New Republic Writer: ‘Self-Pitying’ Conservative Media Make Right More Likely to Buy Conspiracies

May 25th, 2017 8:50 PM

If Dwight Eisenhower were alive, he might warn the Republican Party about the dangers of its conspiracy-industrial complex, suggested The New Republic’s Jeet Heer on Tuesday. As for Democrats, Heer acknowledged that while some of them buy into conspiracy theories, especially juicy ones about President Trump and Russia, they, unlike Republicans, generally deal “responsibly” with “politically convenient, but obviously fantastic, stories.”

Why the difference? Heer argued that “Democrats are much more heterogeneous than Republicans, which makes it harder to spread conspiracy theories among their ranks…The Republican Party is solidly a party of the right, with some variation between the Tea Party wing and conventional conservatives, but within a narrow spectrum. Democrats are divided into factions that run from Bernie Sanders leftists to Hillary Clinton liberals to Heidi Heitkamp centrists.”

Moreover, indicated Heer, if a “prominent” liberal “falls for a conspiracy theory,” it won’t be for long, because the left’s “feedback loop” means that he’ll be “challenged by the media and willing to correct” himself.

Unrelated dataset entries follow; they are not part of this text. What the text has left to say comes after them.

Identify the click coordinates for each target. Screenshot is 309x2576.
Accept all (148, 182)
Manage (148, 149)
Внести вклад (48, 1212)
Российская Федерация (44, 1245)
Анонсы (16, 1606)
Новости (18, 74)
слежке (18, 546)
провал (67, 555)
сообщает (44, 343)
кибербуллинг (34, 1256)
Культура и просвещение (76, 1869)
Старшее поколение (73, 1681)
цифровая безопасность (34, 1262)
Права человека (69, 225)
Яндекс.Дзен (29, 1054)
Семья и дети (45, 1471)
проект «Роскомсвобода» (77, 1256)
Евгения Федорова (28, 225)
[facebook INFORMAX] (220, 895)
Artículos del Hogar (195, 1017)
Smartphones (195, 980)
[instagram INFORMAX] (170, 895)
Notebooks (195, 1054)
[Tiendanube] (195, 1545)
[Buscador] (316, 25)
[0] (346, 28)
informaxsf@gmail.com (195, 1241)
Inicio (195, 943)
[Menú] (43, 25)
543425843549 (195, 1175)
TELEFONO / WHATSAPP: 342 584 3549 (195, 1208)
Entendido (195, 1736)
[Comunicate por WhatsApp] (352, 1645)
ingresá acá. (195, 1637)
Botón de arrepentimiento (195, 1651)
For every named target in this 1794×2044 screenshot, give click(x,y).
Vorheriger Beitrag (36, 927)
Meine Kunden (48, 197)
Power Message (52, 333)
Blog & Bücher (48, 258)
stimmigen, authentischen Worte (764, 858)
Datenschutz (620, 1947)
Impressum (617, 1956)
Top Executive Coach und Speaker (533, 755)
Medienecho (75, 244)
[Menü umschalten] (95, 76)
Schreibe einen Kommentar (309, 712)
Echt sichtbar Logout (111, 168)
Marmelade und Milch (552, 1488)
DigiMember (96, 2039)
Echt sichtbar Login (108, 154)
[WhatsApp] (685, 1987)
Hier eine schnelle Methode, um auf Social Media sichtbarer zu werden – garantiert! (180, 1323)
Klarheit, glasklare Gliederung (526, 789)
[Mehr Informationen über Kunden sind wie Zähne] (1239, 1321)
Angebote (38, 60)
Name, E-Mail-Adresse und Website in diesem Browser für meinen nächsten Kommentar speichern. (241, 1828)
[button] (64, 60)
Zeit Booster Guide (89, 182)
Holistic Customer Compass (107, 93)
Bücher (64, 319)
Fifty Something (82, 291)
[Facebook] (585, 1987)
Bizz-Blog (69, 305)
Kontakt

Really? Is that why MSNBC featured a 9/11 truther as a host? Is that why ABC twice hired 9/11 truther Rosie O'Donnell to host a talk show? Is that why in 2006 more than half of Democrats believed George W. Bush knew about 9/11 in advance? 

On the other hand, conservatives not only “tend to adhere to a ‘no apologies’ ethos that makes admitting error verboten” but also flock to news sources that facilitate the dissemination of conspiracy theories (bolding added):

Conservative media tends to be strongly tribalist and self-pitying, adhering to the idea that liberal bias is the biggest problem in news coverage. Such ideological tunnel vision disinclines these outlets right to counter conspiratorial thinking in their own ranks. It doesn’t suit their narrative about the “lamestream media,” and it’s bad for business…

The real lesson…is not that the left is suddenly falling for conspiracy theories with the same fervor as the right has for decades. It’s that these theories can be largely smothered if you have a vibrant and diverse political party that is open to debate and beholden to a fact-based press. The tragedy of modern American politics is that only one of the two major parties fits that bill.